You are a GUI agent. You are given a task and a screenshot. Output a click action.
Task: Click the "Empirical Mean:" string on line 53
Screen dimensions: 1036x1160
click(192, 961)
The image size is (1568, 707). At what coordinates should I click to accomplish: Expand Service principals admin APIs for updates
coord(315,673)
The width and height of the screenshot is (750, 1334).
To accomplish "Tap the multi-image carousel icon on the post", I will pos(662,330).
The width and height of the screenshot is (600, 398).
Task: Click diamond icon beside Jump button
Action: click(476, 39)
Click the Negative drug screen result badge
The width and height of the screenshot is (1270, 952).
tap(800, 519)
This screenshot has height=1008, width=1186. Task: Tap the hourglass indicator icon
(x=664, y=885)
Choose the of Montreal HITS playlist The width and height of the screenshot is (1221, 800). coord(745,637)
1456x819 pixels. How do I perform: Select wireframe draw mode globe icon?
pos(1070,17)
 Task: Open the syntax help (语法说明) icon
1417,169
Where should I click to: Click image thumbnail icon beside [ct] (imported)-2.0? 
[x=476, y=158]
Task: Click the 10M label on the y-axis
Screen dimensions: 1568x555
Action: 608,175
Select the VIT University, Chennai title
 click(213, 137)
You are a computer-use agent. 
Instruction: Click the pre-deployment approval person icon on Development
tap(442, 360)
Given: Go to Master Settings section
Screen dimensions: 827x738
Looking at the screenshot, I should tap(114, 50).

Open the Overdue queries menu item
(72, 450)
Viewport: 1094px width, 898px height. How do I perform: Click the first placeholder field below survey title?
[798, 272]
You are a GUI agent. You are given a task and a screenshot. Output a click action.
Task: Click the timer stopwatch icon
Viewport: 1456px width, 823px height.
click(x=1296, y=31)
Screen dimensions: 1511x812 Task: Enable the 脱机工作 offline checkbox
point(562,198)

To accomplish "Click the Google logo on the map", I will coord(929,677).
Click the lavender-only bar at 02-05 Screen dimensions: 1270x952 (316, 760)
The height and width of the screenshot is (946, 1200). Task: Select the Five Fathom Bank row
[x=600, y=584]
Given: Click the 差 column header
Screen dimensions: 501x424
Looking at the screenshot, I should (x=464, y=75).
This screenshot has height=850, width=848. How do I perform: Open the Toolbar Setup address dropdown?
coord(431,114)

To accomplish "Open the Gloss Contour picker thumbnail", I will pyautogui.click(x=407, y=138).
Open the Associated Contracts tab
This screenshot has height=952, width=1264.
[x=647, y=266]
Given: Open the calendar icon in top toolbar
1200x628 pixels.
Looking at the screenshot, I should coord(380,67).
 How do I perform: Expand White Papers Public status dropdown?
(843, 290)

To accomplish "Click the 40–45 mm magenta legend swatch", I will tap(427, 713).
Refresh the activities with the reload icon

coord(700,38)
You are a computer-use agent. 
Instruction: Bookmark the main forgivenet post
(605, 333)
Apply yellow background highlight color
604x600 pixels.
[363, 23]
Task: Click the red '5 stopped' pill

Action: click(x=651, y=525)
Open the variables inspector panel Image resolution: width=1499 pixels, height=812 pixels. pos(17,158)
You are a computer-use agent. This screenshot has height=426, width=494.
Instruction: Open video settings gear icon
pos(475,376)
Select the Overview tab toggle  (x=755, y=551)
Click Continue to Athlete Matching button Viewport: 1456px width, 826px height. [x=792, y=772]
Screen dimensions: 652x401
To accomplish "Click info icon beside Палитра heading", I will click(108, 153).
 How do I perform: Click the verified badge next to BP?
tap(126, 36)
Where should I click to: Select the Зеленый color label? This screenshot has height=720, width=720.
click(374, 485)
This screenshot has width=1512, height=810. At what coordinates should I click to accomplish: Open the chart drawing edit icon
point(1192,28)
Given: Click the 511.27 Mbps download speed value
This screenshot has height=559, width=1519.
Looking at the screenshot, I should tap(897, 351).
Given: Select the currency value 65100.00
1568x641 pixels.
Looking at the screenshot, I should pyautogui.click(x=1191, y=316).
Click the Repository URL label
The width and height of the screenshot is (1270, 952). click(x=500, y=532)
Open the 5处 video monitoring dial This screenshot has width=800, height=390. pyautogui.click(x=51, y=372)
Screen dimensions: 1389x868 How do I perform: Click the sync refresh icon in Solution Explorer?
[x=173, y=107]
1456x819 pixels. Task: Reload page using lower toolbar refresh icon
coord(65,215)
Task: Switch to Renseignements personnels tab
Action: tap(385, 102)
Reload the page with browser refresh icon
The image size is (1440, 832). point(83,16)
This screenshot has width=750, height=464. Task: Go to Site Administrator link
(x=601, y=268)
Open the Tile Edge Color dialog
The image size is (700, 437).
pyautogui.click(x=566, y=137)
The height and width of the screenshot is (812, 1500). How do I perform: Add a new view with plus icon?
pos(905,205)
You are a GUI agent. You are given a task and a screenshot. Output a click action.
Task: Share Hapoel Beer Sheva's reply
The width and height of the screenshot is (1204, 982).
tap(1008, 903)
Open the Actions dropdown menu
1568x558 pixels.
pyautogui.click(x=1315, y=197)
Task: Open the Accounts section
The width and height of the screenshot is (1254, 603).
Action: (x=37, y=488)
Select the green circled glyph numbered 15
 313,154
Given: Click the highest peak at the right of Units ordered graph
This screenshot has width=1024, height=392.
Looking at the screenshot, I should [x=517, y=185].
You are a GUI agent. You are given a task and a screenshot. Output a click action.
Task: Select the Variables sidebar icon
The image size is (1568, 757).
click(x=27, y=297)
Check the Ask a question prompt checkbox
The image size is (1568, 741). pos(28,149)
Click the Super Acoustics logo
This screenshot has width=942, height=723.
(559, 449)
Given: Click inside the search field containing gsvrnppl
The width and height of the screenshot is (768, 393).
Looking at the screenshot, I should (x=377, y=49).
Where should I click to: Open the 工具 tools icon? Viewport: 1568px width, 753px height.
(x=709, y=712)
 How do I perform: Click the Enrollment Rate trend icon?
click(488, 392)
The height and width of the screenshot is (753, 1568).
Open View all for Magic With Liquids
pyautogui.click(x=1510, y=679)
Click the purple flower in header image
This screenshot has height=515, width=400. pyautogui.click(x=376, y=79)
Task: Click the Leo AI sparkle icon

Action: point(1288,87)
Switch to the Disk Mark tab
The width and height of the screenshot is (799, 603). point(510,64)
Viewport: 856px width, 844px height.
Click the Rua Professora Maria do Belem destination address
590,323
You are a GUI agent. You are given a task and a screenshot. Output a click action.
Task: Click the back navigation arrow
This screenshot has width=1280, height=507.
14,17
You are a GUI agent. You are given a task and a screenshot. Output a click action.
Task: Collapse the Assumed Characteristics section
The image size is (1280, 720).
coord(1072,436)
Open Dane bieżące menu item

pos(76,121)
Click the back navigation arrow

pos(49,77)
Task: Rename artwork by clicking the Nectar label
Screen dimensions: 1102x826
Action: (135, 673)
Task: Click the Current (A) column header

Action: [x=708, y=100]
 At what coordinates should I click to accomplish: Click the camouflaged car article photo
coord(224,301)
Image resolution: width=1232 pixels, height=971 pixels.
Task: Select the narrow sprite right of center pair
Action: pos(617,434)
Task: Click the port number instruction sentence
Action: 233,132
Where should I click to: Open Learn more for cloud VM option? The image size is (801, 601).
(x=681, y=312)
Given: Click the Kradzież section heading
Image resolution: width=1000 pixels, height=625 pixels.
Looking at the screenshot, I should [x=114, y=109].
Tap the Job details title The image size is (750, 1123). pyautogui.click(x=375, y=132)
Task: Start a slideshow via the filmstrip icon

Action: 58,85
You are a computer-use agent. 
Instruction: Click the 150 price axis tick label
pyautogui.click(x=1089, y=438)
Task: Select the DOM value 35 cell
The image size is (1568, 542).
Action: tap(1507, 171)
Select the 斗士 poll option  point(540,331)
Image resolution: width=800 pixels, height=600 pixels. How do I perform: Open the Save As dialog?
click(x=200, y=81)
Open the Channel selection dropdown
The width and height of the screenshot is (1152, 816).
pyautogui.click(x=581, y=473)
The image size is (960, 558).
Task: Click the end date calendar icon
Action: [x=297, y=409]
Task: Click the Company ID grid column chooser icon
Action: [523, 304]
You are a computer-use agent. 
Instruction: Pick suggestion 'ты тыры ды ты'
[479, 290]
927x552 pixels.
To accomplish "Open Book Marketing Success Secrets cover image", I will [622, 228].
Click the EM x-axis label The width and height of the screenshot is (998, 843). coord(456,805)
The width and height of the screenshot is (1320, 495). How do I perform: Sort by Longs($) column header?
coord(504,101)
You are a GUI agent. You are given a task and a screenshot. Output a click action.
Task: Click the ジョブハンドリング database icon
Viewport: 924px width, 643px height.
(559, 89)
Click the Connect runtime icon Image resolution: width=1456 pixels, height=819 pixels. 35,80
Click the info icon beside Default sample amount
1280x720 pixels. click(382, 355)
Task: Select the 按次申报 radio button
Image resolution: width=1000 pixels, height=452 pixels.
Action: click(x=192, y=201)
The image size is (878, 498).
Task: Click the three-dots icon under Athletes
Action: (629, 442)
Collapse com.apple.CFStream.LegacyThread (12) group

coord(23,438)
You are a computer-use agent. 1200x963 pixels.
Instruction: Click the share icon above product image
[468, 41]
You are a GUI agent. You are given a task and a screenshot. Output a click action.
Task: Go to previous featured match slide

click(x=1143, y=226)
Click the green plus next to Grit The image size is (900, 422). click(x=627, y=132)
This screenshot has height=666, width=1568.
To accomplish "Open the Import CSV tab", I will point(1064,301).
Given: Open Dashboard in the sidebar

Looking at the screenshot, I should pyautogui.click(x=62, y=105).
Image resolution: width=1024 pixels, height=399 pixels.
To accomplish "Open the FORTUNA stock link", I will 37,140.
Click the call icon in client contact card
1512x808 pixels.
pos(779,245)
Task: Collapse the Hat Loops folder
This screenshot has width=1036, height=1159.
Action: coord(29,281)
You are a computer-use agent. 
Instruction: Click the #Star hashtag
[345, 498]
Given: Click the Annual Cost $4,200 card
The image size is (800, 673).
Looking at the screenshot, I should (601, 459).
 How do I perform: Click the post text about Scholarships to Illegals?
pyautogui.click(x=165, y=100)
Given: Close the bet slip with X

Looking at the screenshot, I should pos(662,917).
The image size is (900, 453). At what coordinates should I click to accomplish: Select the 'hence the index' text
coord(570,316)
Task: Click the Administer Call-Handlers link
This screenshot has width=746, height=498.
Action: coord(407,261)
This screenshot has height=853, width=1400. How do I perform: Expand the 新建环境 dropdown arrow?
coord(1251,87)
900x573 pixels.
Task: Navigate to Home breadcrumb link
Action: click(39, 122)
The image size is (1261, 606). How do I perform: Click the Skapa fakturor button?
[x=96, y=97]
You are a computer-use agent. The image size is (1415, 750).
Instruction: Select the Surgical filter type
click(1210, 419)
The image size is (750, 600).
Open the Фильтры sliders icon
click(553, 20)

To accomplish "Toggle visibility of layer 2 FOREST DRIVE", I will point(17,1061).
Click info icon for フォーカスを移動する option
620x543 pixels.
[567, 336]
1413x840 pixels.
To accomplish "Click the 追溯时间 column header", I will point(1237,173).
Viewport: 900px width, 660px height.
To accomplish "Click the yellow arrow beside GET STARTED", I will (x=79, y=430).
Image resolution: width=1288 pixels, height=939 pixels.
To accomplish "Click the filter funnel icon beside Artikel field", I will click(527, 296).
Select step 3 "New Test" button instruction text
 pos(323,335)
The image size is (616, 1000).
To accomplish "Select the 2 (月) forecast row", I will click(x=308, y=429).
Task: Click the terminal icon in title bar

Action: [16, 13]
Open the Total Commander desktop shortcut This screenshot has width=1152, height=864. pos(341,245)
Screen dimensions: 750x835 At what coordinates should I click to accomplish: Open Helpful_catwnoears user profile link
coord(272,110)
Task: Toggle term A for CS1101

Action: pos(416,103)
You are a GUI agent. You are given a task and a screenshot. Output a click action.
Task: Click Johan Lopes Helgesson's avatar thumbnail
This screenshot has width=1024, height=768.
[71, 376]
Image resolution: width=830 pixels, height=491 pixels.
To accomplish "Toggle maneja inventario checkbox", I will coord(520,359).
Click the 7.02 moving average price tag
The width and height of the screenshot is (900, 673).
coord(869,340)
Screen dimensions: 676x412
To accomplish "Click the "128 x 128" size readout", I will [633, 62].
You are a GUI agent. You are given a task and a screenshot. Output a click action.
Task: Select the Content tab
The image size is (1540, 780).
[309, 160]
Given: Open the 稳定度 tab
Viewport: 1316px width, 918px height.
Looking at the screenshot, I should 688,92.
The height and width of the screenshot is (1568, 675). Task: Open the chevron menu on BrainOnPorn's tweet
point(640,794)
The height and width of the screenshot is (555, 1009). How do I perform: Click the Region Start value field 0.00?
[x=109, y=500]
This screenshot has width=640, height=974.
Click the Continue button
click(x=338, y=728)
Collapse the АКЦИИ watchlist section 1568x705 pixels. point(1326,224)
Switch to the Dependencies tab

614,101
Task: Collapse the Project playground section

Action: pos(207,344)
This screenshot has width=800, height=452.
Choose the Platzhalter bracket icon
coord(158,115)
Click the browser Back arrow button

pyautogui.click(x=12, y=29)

________________

Written task: Show each line above that contains the word "next".

Solution for this problem:
 How do I perform: Click the verified badge next to BP?
Click the green plus next to Grit The image size is (900, 422). click(x=627, y=132)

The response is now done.